Some aspects of the job do — such as managing student discipline and evaluation of staff. Yet, other aspects of the job do not. It would take me just as long to develop my weekly newsletter whether I am sending it out to 100 families or 1,000 families.
The process of building my budget would take the same amount of time whether I was asking for $1 million or $10 million. Developing a safety plan takes me the same amount of time to develop whether I am building a plan for a 100,000-square-foot school or one that is five times that size.
The difference between the job responsibilities in my role versus a principal in a school twice my size is significant because I often have fewer staffing resources to share those responsibilities with than a principal in larger school. In that same fashion, I know that the principal next door to me who works in a school that is half my size has an even more demanding set of responsibilities.

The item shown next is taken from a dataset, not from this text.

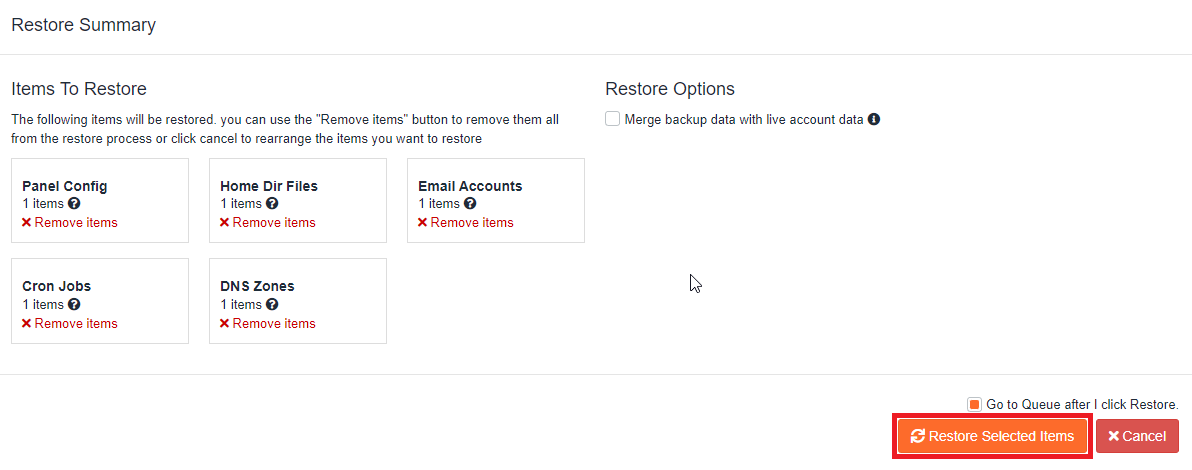Click help icon beside Cron Jobs items
Viewport: 1192px width, 470px height.
(x=74, y=305)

In short, principals in small towns face a unique set of challenges in their profession — challenges that often go unnoticed. Yet, these principles represent a sizable percentage of school populations. According to this report released last year from the National School Boards Association’s Center for Public Education (CPE), rural schools account for nearly 20 percent of the nation’s student population.
In this recent Hechinger Report piece, senior editor Caroline Preston took readers on an in-depth look at the daily challenges and struggles of Matthew Snyder, who serves as both superintendent and principal in rural Cheraw, Colorado. Snyder serves in the capacity of principal of the town’s elementary, middle and high schools as well as superintendent.

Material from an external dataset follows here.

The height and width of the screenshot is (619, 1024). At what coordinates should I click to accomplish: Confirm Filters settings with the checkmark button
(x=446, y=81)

He is also currently serving as the school’s maintenance director (while he continues to try to fill the position), he is a substitute teacher, a fill-in bus driver, a school safety officer, and he covers any other daily jobs as needed when he doesn’t have the staffing resources to cover them. In a typical day, he is tasked to solve problems at all levels of the school management and school leadership spectrum.

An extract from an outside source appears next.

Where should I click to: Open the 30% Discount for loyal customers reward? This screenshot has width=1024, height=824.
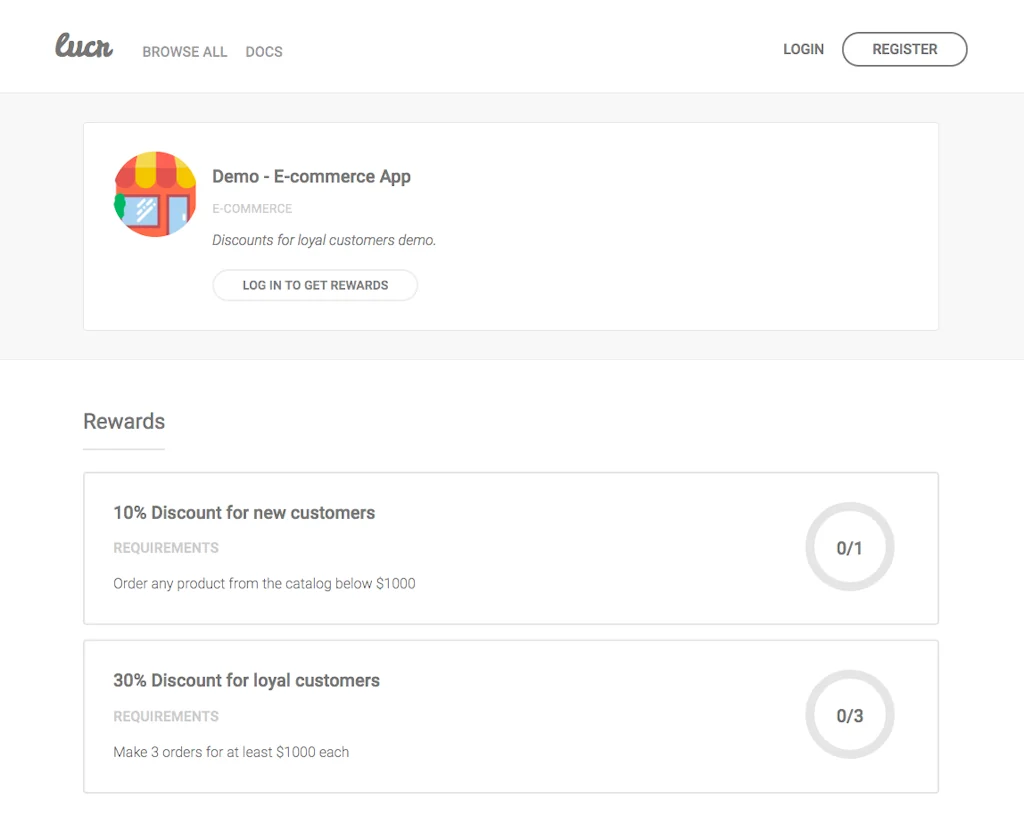pyautogui.click(x=246, y=681)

Preston noted that Snyder’s responsibilities have grown exponentially as the job of a school leader has evolved over the years. Preston noted, "Principals used to be essentially building managers, chief disciplinarians and the faces of their schools. But in the last few decades, state and federal education legislation began to hold them accountable for students’ academic successes and failures, turning principals and superintendents into ‘instructional leaders’ tasked with shaping curriculums, coaching teachers and refining pedagogy."
Snyder’s challenges, and those of rural school leaders like him, may sound typical of a school leader in any setting. Rural schools face many of the same challenges as urban ones but have to have a very different way to address those challenges. According to this TrustED K-12 Insight article, those challenges include:
- Poverty: Forty-seven percent of urban counties have high rates of child poverty compared with 64 percent of rural counties.
- Achievement gap: Similar to urban communities, an achievement gap exists among students from different ethnic backgrounds, with white students outperforming African-American and Latino students in reading and math in rural communities.
- Teacher recruitment and retention: With less access to university-level recruitment, technology, and quality programs for professional development, rural districts often struggle to attract and retain quality teachers.
As a profession, turnover is a big problem for school principals. According to this 2014 report, nearly 50 percent of all new school principals are not retained beyond their third year. It is estimated that it can cost a school an average of $75,000 to onboard a new principal to a school community. For a rural school, this can be a significant hit to the wallet.
How can rural school leaders be effective when faced with these challenges? The Center for Public Education suggests rural school leaders consider these strategies:
- Engage in specialized training: School leaders in rural communities need specialized training to dealing with the specific issues facing their community.
- Network with others: Rural school leaders must find ways to band together with their counterparts in neighboring districts to pool resources and knowledge.
- Develop mutually beneficial relationships with outside groups: Engage community organizations, businesses, and area universities to support district efforts and recruit qualified staff.
When all else fails, rural school leaders should know that they are not alone — and our profession needs to support them as they work for the same goal that we all share: providing the very best educational opportunities to each and every one of our students.